**Dataset rows**
────────────────────

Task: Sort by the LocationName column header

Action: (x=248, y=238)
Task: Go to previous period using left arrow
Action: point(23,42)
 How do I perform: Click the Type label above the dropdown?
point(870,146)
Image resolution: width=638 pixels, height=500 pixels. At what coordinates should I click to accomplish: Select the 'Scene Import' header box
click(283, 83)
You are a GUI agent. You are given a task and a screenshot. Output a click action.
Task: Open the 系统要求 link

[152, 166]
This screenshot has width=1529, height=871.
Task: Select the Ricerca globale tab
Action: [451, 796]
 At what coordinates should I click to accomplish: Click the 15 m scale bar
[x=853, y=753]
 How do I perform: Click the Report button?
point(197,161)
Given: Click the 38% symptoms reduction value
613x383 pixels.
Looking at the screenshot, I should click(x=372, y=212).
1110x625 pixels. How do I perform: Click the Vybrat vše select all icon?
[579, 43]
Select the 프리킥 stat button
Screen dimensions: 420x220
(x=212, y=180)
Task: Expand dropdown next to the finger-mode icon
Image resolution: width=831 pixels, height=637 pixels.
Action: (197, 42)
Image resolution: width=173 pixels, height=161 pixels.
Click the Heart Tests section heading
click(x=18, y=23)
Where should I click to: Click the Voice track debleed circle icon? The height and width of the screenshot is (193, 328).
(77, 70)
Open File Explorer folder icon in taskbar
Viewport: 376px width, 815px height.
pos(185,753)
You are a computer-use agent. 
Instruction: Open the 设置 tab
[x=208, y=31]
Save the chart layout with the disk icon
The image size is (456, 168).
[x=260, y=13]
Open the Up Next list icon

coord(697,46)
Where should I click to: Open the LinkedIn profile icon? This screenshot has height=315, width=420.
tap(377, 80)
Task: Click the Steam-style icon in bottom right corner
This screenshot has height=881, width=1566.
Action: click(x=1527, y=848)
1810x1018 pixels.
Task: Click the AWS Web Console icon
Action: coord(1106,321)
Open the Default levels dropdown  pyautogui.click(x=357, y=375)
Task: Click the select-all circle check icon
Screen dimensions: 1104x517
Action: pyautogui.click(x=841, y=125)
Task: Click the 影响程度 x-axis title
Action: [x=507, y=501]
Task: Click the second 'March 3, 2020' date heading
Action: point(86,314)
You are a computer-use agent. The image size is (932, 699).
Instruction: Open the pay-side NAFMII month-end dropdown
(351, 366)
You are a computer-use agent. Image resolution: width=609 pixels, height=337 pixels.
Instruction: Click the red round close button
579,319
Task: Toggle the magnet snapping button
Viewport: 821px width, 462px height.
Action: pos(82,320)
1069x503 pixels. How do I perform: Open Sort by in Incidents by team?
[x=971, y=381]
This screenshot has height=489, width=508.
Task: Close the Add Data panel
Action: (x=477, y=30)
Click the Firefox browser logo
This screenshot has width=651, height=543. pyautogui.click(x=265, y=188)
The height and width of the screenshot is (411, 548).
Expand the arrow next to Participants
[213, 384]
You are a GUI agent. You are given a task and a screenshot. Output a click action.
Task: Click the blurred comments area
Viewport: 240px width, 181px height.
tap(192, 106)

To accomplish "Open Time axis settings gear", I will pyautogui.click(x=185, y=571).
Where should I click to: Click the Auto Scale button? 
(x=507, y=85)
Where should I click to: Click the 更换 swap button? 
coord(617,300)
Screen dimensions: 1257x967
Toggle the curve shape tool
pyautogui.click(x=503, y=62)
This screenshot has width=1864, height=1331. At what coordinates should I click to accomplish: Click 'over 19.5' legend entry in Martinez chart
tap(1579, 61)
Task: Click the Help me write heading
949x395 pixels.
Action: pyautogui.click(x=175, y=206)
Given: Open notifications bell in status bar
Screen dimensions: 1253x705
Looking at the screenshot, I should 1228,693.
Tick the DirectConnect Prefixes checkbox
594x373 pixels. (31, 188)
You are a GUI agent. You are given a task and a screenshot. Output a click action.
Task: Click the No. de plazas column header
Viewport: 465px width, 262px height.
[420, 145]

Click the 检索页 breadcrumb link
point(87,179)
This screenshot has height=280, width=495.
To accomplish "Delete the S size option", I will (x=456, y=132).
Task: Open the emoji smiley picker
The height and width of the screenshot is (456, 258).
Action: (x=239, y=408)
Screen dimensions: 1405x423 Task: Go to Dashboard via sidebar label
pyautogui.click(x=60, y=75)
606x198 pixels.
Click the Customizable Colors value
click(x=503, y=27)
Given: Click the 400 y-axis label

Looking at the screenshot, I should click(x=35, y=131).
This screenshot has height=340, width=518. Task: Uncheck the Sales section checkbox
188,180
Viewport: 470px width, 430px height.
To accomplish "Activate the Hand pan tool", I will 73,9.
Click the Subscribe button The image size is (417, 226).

────────────────────

**Directive**
Please list every line of the listing above that contains the word "accomplish", treating uppercase and lowercase as different.

**Answer to this exercise**
Image resolution: width=638 pixels, height=500 pixels. At what coordinates should I click to accomplish: Select the 'Scene Import' header box
 At what coordinates should I click to accomplish: Click the 15 m scale bar
To accomplish "Open Time axis settings gear", I will pyautogui.click(x=185, y=571).
This screenshot has width=1864, height=1331. At what coordinates should I click to accomplish: Click 'over 19.5' legend entry in Martinez chart
To accomplish "Delete the S size option", I will (x=456, y=132).
To accomplish "Activate the Hand pan tool", I will 73,9.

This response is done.